The simplicity of the original design is due to incorporating the air reservoir, which absorbs the hydraulic shock, into the outlet tubing, with only 2 check valves being used, one of which needs to be modified.

The hydraulic ram uses pressure pulses from the closing of the waste valve to pump a small amount of water out of the discharge/outlet check valve.

My question is, can the pulses be better managed for increased efficiency?

The following documents my ram pump build and subsequent testing.

Step 1: Theory and Method

The traditional ram pump has the inlet opposite the outlet valve with the vertical waste valve connected via a T piece in between. A typical setup is the Clemson University version, in the numbered diagram the inlet is at the right at #1, waste valve at #4 and one way outlet check valve at #5 with #15 depicting the air reservoir. During the working cycle it can be seen that the pressure pulse will be reflected by the closing valve into the bottom of the T-piece and dispersed equally back upstream to the inlet as well as downstream to the outlet valve.

I suspected that directing the pressure pulses in a more focused manner toward the outlet check valve might result in better pumping efficiency.

My method of achieving this was to place the outlet opposite the waste valve so as to receive the pressure pulses more directly. One solution was to place the waste valve at the end opposite the outlet and have the inlet between the two, entering either from above or the side, I settled on a side inlet for device stability. The pulses from the waste valve would be reflected via a modified 90 degree elbow fitting to the outlet.

I built two 25mm (3/4") devices, a traditional config and my custom one, using interchangeable check valves reduced build variations which could affect results as well as keeping costs down.

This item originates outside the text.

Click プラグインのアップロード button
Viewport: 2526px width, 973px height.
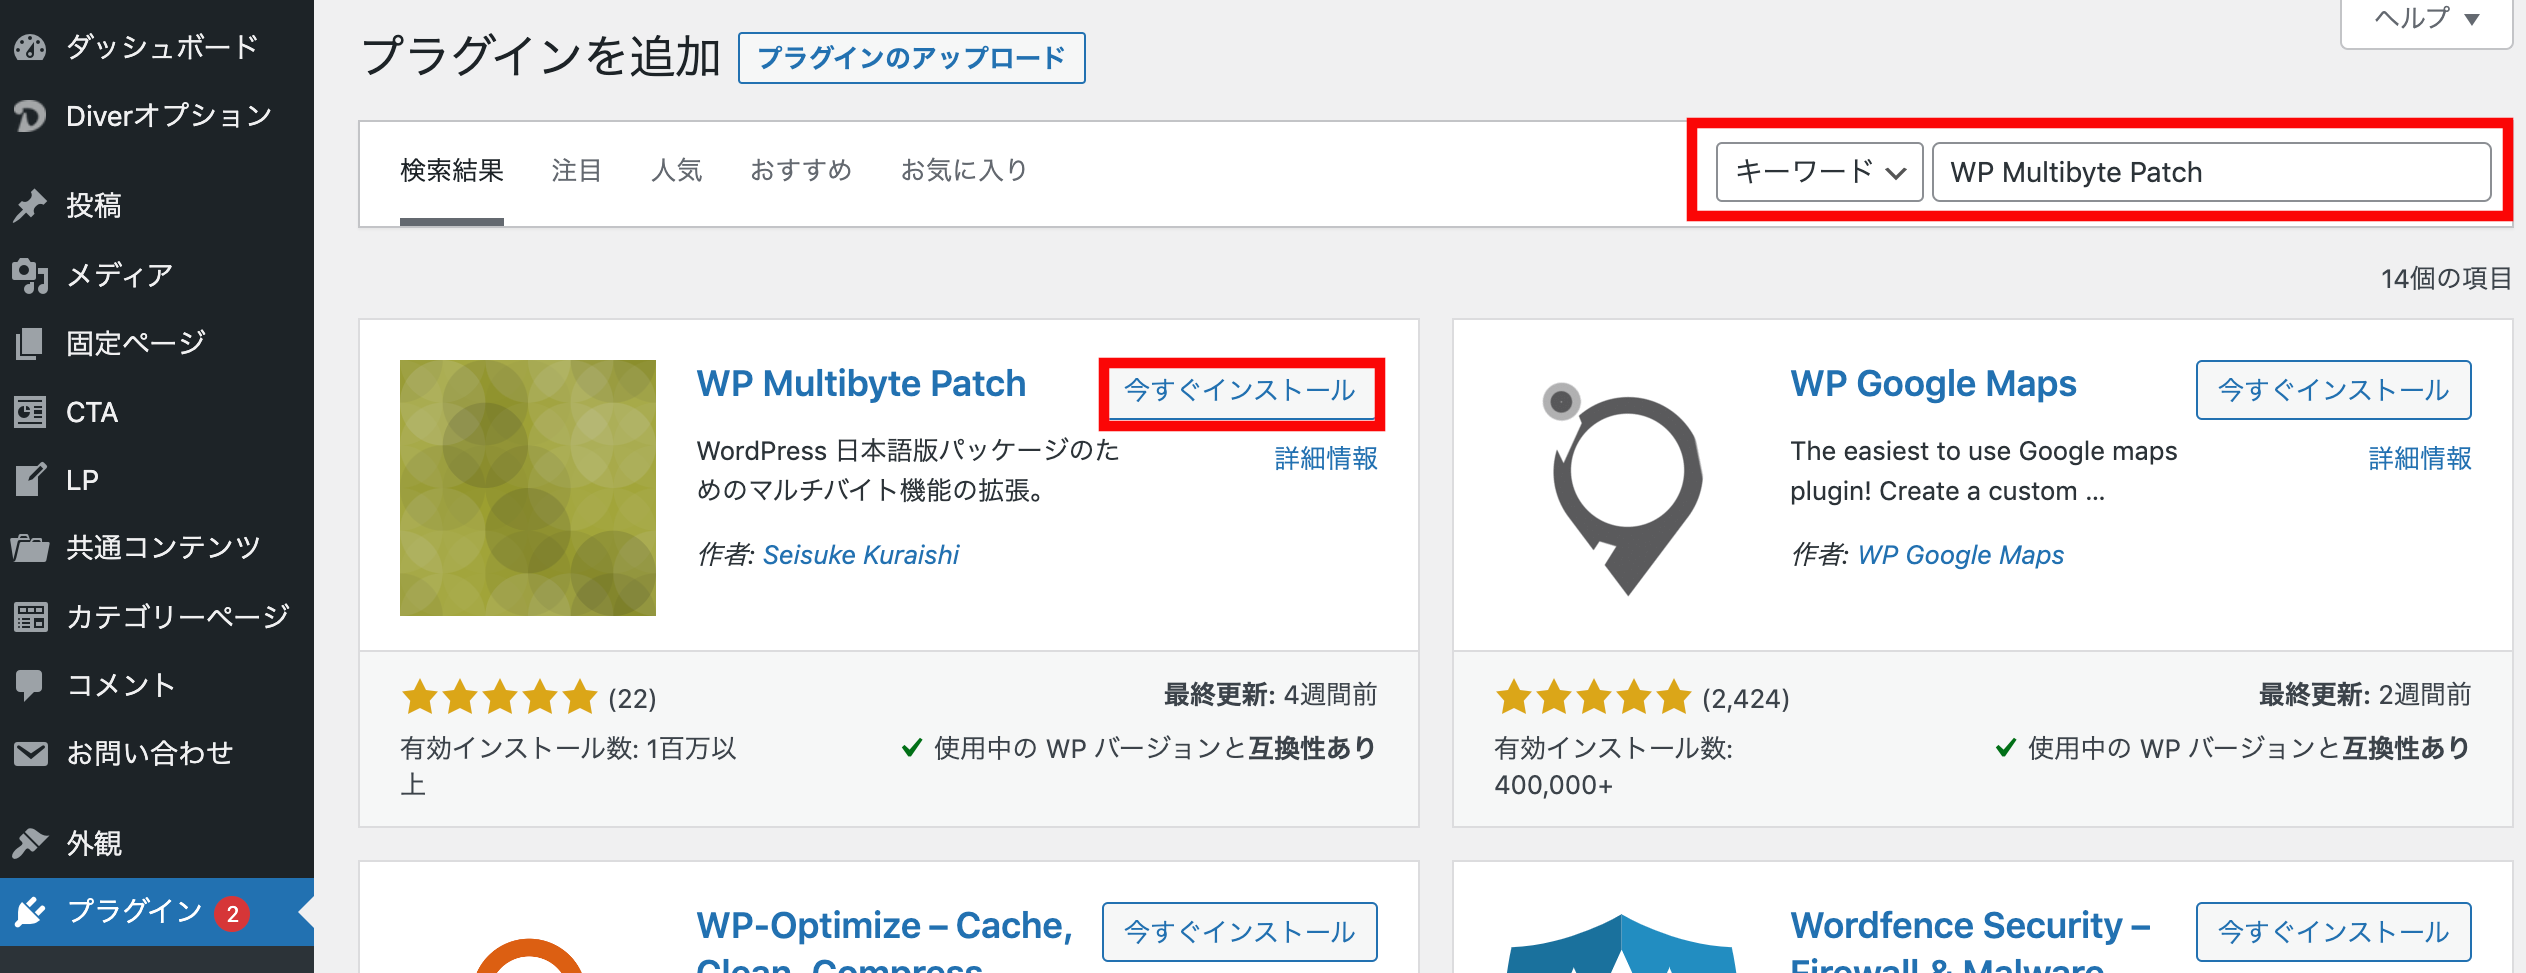click(911, 58)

Bench tests were conducted in the garden with a 5 litre container on a 50cm length of 25mm dia pipe. The outlet was hooked over a carport beam 190cm high, simply because I have no river, stream or any other similar type of environment suitable for field tests.

Step 2: Parts

Initally I used two 3/4" check valves, but after some testing I found that a 1" valve worked far better for the waste gate than the smaller one. I used a 1" connector from the valve to a 1" to 3/4" adapter to the original 3/4" connector.

Common parts

  • 1" barrel connector
  • 1" to 3/4" adapter
  • 3/4" barrel connector
  • 2 SS hose clamps
  • a 70 cm length of 20mm vinyl hose
  • straight barb fitting 20mm to 10mm
  • elbow 3/4" threaded to 20mm barb
  • 3 metres 10mm vinyl hose
  • 25mm pvc ball valve on the inlet for convenience

My custom pump body config uses:

  • 3/4" 90 deg elbow
  • 3/4" T piece solvent
  • 2 x 25mm to 20mm solvent connector

The traditional config uses:

  • 3/4" T piece, solvent on the ends and 3/4" threaded on the top
  • 1 x 25mm to 20mm solvent connector

Step 3: The Modified Check Valve

Threading the valve stem will allow varying the length of the valve stroke to fine tune it for field use.

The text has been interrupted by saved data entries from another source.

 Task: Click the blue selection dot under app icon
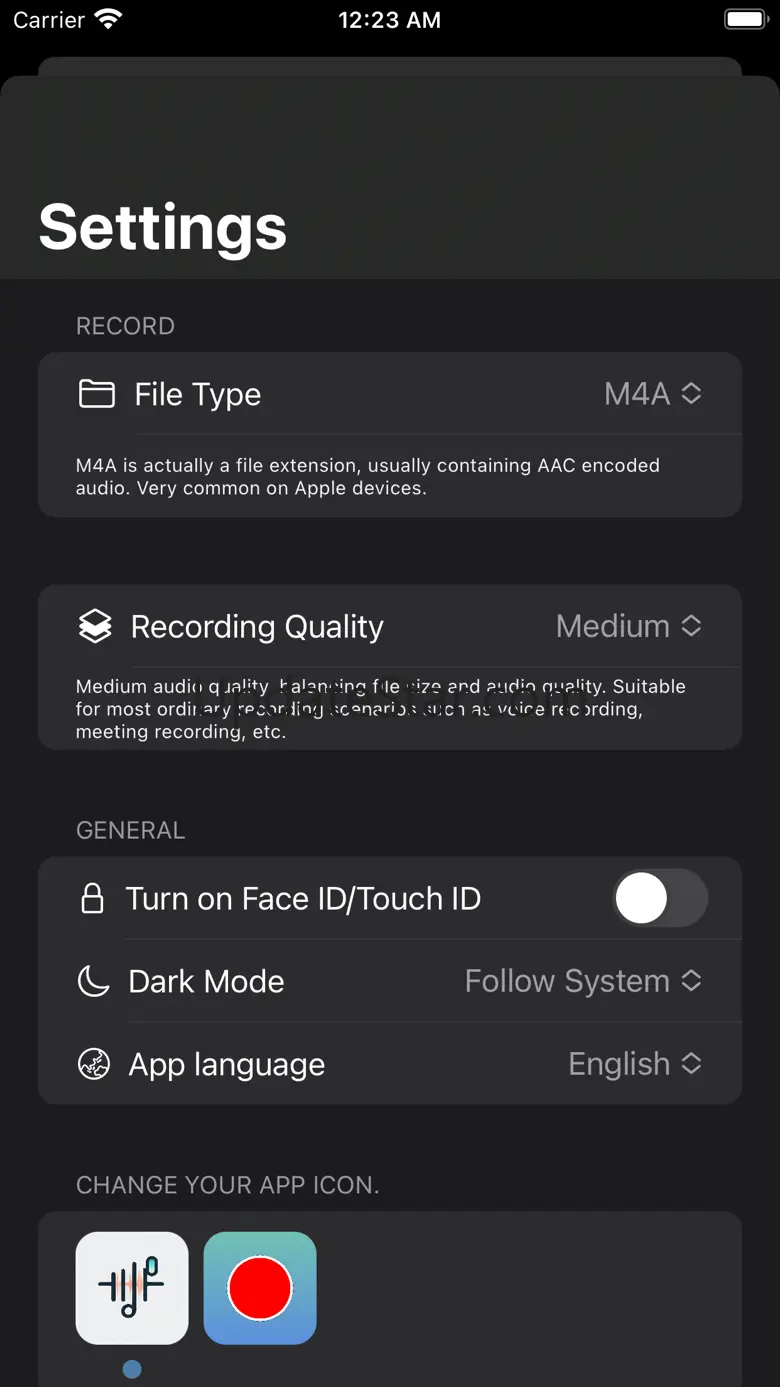tap(132, 1370)
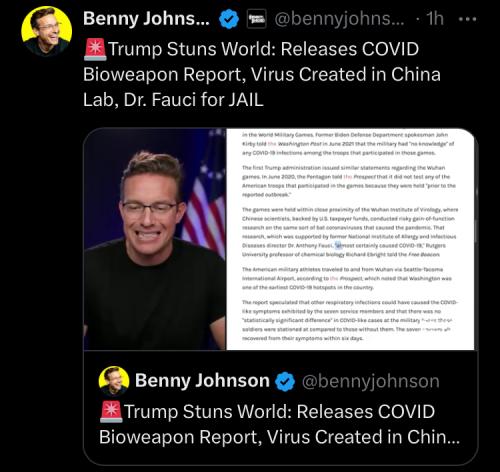
Task: Click the blue highlighted word in the article
Action: tap(339, 246)
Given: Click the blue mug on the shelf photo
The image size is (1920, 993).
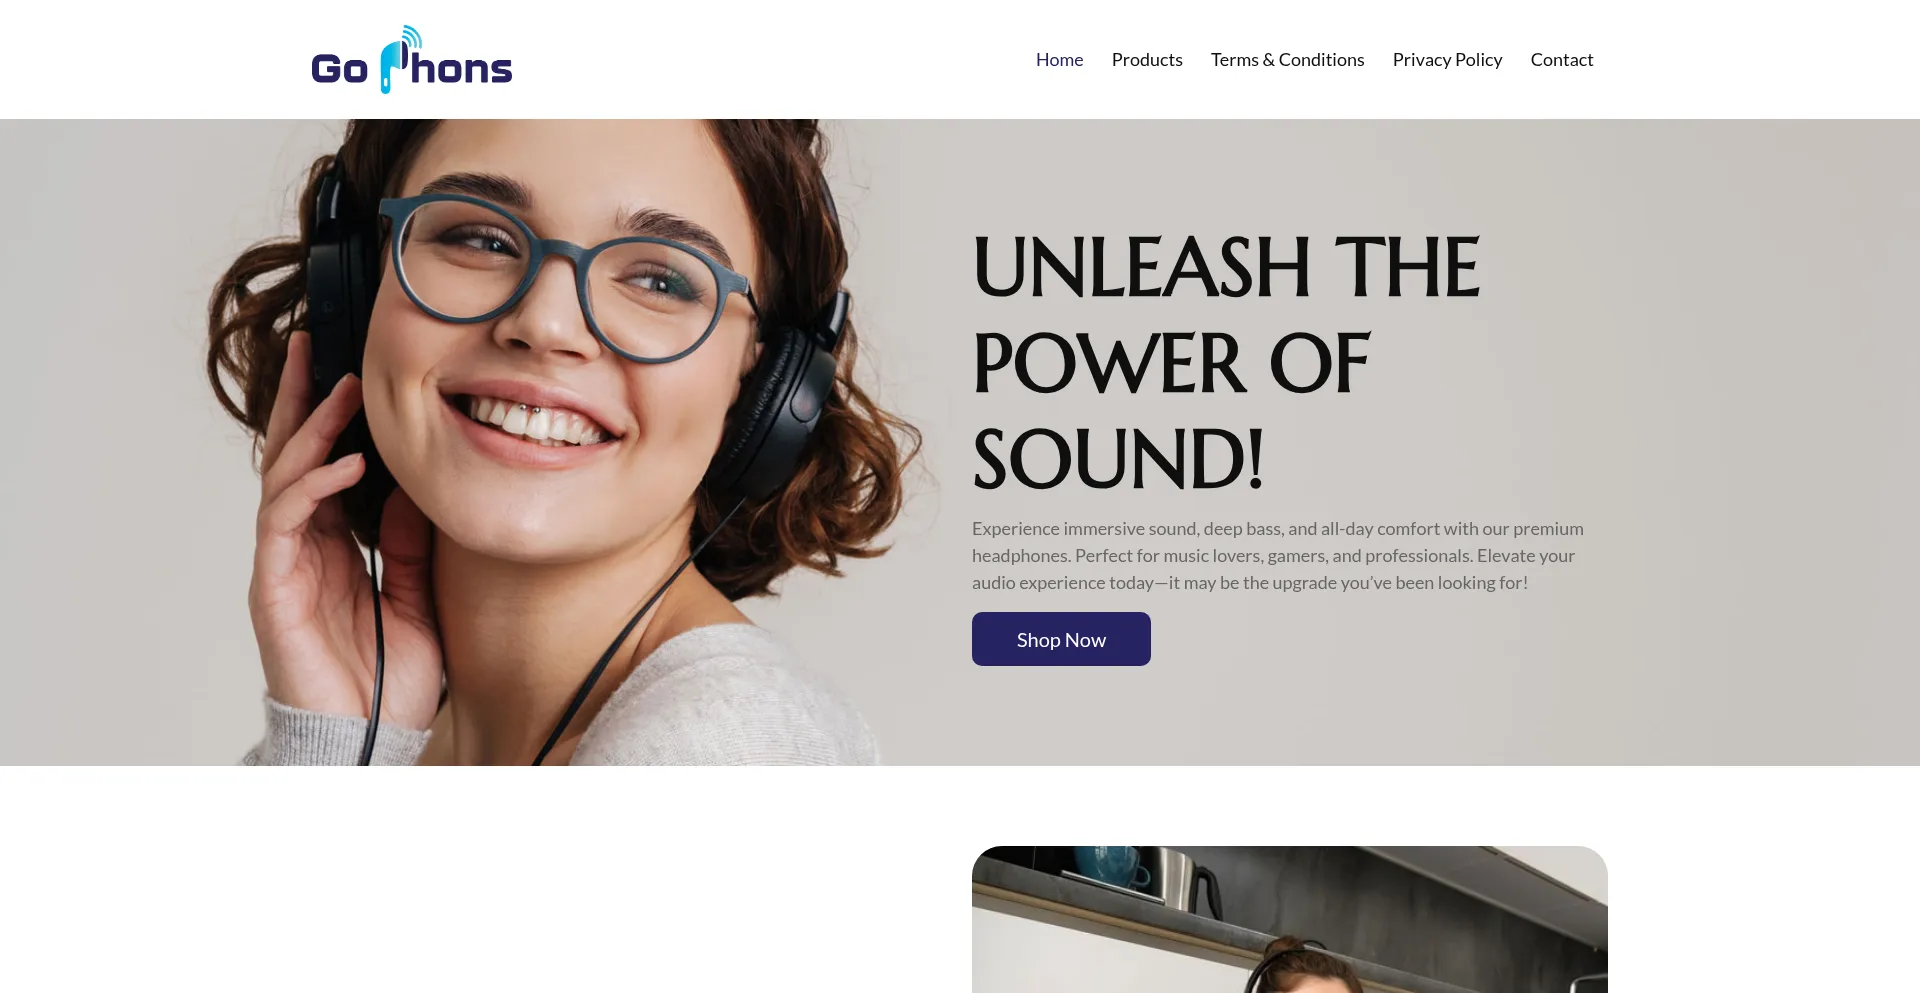Looking at the screenshot, I should (1112, 865).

The 1" spring check valve was opened, spring removed and valve stem threaded M6 to accommodate a M6 coupling nut for fine tune weights. I tapped the thread too far down the stem and it did occasionally bind, the top 5mm of the stem would be sufficient.

The 3/4" spring loaded brass check valve which I modified by taking out the spring and threading the brass spindle to allow for an adjustable valve to seat distance. The valve body needs to be dismantled to modify the innards, a bit of heat to the body assists in breaking the sealant on the threads, wedge the rubber seal off the seat to protect it from the hot brass. I then found the valve to be too light and discovered there weren’t any M5 coupling nuts so I tried the spring down force mod, which was very sensitive and I couldn't get consistent results.

Step 4: PVC 90 Degree Elbow Mod

This is just a standard 90 bend that has an internal 45 degree slope to transmit the pulses from the waste gate valve to the outlet check valve.

The 45 slope was created with super glue and fine glass bead sandblasting media which doesn't reflect laser beams. i.e. camera safe, but don’t take a chance with your eyes, rather wear some sort of protection if you use this method. I figured a 45 degree surface would show a centred beam in the exit part of the elbow.

Step 5: Testing and Results

I held a measuring jug under the outlet to collect the discharged water for comparison checking. I experimented with a "snifter" port to add additional water via a check valve, but it was unsuccessful so I blocked it off during testing.

During the custom config test, 5 litres was finished in 30 seconds, while the traditional config used 25 seconds for the same amount. The waste valve was fine-tuned with the M6 coupling nut to give 4mm of travel on the custom config for approx 200 pulses per minute and that setting was untouched when used on the traditional config.

The custom config pumped:

  1. 350ml
  2. 380ml
  3. 360ml
  4. 360ml
  5. 370ml
  6. 360ml
  7. 360ml

Discarding the highest and lowest readings gives an average of 362ml pumped water out of 5 litres.

The traditional config pumped:

  1. 260ml
  2. 300ml
  3. 330ml
  4. 300ml
  5. 300ml
  6. 310ml
  7. 310ml

Discarding the highest and lowest readings gives an average of 304ml pumped water out of 5 litres.

Step 6: In Conclusion

Although it seems to be a tiny difference of almost 60ml in 30seconds, that difference translates to approx 170 litres in a 24hr period, which is largely due to the more focused and directed pressure pulses.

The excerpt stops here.